Prep 15 mins
Cook 6 hrs
These sweet and tangy pork chops smell great as they cook all day and are a wonderful meal to come home to. Other cuts of pork would work in this recipe as well. Try some economical pork steak or a roast. I have even done this with strips and cubes and served over white rice. If you are salt sensitive you can use low sodium soy sauce. I use chenin blanc for the wine or a good chardonnay. Reisling might be a great sweeter wine to try here! A salad or veggie rounds out this meal really well.
- 4 pork chops, about 1 in thick
- 2 garlic cloves, minced
- 1⁄4 cup soy sauce (low-sodium is fine)
- 1⁄4 cup white wine (NOT cooking wine)
- 2 tablespoons brown sugar
- 1⁄2 teaspoon crushed red pepper flakes (optional)
- Spray crock pot with cooking spray and place all ingredients inside.
- REVISED: Some reviews stated that the meat was dry and cooked too long so I am revising the cooking time to low for 6 hours or until chops are tender. My crock is old and probably cooks slower- sorry!
- Remove chops and thicken liquid in pot with a slurry of 1 TABLEspoon cornstarch mixed with 1 TABLEspoon water.
- Return chops to pot and cook until liquid has thickened.
Yesterday I needed something to throw together really quickly because I had to go get some work done on the car and I knew I wouldn't be home until after dinnertime. I found this recipe and knew I had some chops in the freezer. I dumped six bone-in chops and a double recipe of the sauce in the crockpot on low and left, returning six hours later to something wonderful! These were literally falling apart so we shredded them up and wrapped in some tortillas with cilantro, cucumber, red pepper, and green onion topped with the thickened sauce. Next time, I'll definitely use low-sodium soy sauce because it was a bit too salty for us, but they were great and SO no-fuss!

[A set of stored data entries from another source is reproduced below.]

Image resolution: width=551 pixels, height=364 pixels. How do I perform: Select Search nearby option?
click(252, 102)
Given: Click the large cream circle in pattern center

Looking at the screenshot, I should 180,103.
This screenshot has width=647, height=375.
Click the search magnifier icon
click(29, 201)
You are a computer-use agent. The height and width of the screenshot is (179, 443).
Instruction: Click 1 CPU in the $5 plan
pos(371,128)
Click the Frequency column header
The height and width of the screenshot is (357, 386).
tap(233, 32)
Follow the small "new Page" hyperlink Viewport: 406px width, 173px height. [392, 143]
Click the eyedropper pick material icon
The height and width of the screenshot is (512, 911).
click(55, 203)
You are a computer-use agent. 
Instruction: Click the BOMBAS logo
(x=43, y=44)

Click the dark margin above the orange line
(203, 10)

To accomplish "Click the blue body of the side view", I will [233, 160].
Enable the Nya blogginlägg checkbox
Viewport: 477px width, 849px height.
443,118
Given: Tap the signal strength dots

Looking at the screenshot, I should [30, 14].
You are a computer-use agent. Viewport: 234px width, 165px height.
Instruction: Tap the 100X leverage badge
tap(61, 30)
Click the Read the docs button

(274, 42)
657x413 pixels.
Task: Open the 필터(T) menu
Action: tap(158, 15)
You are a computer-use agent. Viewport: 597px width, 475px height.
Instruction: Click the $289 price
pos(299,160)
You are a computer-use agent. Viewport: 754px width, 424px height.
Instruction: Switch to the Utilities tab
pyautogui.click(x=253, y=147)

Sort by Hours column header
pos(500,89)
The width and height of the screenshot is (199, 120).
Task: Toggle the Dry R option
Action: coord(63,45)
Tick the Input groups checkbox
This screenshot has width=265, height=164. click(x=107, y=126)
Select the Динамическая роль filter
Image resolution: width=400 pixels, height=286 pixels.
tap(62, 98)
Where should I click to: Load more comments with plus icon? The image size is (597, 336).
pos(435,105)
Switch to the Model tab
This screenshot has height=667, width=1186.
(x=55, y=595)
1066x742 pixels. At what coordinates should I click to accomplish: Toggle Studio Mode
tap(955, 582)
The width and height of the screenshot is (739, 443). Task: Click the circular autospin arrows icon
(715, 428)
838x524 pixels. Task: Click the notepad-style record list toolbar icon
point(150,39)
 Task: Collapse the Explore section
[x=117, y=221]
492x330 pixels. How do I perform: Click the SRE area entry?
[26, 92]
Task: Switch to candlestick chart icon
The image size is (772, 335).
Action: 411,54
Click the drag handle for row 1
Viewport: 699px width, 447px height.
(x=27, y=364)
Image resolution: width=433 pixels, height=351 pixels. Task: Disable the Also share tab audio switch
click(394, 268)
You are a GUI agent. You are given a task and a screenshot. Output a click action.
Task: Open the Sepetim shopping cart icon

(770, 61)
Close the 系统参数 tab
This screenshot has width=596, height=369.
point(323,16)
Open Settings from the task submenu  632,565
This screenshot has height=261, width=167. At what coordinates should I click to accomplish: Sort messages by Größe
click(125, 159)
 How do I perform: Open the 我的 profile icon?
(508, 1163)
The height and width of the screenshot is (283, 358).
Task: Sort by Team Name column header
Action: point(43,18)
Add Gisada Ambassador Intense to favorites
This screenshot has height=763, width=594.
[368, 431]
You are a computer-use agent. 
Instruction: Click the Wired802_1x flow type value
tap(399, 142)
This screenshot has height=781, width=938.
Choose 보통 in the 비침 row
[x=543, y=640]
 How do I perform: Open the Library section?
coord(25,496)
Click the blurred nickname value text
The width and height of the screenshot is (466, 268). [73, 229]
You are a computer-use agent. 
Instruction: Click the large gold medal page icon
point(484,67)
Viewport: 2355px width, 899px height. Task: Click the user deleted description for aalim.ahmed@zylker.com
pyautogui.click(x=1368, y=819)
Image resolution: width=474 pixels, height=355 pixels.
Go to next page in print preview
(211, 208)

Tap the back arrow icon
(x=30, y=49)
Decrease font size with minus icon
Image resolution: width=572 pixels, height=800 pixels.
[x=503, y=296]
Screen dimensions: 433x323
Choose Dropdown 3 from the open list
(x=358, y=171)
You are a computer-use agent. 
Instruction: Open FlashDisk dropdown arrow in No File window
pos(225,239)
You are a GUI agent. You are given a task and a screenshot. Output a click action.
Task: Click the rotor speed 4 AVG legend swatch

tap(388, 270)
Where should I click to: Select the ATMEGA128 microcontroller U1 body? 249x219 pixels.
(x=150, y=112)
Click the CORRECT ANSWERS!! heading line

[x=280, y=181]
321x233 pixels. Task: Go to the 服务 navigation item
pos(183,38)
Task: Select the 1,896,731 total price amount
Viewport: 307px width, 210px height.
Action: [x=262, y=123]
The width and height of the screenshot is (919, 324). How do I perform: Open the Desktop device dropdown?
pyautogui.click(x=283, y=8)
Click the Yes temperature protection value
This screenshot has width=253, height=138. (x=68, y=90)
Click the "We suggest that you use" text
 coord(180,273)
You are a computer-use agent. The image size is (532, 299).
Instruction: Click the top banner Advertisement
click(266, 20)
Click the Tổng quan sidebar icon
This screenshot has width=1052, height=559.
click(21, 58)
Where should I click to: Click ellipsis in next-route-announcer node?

Mama- I can only beg forgiveness for not reviewing this on time. I actually made these again last nite and of course everyone loves them. DS and GF were here so this was a super handy meal for me. I make these about 1 time per month and cannot be;ieve although in fact I did not review this recipe. Last nite served with aspargus, greek potatoes, salad and vino.
These were very tender, and I liked the spice!